Der gesamte Aufmarsch der damals beteiligten rund 220 Personen am Morgen des 7. Juli 2017 sei „unfriedlich“ und die Basis für die Straftaten gewesen, sagte die Vorsitzende Richterin Anne Meier-Göring jetzt am Ende des Prozess vor dem Landgericht gegen fünf junge Angeklagte.

Die Kammer verurteilte einen der Männer zu drei Jahren Freiheitsstrafe, zwei Angeklagte erhielten Bewährungsstrafen von 15 beziehungsweise 17 Monaten. Gegen zwei 19 und 20 Jahre alte Männer wurden je 20 Arbeitsleistungen nach dem Jugendrecht verhängt.
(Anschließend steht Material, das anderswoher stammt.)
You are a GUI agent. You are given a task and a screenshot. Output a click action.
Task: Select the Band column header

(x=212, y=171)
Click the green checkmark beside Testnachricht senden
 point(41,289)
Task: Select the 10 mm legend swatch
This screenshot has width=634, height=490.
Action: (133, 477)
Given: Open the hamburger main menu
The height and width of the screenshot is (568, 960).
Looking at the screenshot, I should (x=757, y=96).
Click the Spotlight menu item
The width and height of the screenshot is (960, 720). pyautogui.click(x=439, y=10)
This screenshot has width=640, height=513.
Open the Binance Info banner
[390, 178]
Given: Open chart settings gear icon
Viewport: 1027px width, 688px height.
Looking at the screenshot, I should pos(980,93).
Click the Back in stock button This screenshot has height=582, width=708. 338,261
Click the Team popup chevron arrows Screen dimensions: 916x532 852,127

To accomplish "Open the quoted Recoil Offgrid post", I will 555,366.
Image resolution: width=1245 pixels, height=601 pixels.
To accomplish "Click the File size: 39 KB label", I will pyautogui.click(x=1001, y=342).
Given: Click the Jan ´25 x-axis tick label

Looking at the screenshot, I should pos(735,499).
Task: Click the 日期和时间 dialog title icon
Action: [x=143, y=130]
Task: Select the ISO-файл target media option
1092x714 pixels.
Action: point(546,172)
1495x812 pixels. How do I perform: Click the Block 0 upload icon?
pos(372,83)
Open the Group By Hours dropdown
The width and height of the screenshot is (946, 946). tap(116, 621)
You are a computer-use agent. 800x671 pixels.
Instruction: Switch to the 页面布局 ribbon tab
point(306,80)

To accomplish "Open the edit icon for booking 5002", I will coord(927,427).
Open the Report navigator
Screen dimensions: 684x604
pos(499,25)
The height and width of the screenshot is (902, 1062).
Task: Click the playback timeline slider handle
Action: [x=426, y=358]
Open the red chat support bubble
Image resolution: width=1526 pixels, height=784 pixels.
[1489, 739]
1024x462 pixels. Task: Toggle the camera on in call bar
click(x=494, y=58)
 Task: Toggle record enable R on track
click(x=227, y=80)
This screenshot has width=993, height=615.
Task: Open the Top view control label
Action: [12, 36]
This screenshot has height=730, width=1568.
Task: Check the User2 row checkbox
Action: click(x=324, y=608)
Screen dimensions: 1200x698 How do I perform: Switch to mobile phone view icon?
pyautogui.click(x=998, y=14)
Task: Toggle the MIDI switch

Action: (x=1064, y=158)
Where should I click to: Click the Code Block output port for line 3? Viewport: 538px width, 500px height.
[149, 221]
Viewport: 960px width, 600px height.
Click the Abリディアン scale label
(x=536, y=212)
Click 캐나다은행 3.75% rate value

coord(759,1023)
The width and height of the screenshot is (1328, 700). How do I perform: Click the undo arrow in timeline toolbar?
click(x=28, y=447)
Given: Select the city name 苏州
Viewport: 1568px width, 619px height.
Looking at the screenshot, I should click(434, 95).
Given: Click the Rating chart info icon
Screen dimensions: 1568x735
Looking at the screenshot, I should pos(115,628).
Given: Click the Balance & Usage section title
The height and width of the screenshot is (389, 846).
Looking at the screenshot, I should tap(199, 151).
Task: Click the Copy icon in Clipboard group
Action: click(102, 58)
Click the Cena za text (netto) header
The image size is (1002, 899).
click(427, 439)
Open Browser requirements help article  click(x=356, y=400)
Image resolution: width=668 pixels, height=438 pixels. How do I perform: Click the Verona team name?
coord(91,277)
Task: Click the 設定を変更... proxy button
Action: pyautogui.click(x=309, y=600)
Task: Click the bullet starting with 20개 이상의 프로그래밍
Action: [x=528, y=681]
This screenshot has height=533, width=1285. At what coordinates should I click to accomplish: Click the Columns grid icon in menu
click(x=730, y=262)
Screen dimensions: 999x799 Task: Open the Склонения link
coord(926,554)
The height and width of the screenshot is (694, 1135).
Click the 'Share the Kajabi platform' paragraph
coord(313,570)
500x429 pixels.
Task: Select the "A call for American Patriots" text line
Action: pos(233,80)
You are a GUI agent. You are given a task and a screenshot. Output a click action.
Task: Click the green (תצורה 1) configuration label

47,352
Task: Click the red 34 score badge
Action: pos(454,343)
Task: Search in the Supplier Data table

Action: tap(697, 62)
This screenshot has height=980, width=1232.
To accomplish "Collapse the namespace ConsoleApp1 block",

G-20-Gipfel in Hamburg "wegen der Gewalt" bekannt geworden

„Alle, die sich an diesem Aufmarsch beteiligt haben, haben sich strafbar gemacht“, betonte die Richterin. Vielleicht sei es „zu viel verlangt“, dass es weder auf der Seite der Demonstranten noch auf Seiten der Polizei zu Gewalt komme. „Aber die Hoffnung habe ich trotzdem. Dann wäre die Welt wirklich ein ,better place'. Aber die Welt war es nicht vor drei Jahren“, so die Vorsitzende. Der G20-Gipfel in Hamburg sei nicht für eine bessere Welt bekannt geworden, „sondern wegen der Gewalt, die sich abspielte“.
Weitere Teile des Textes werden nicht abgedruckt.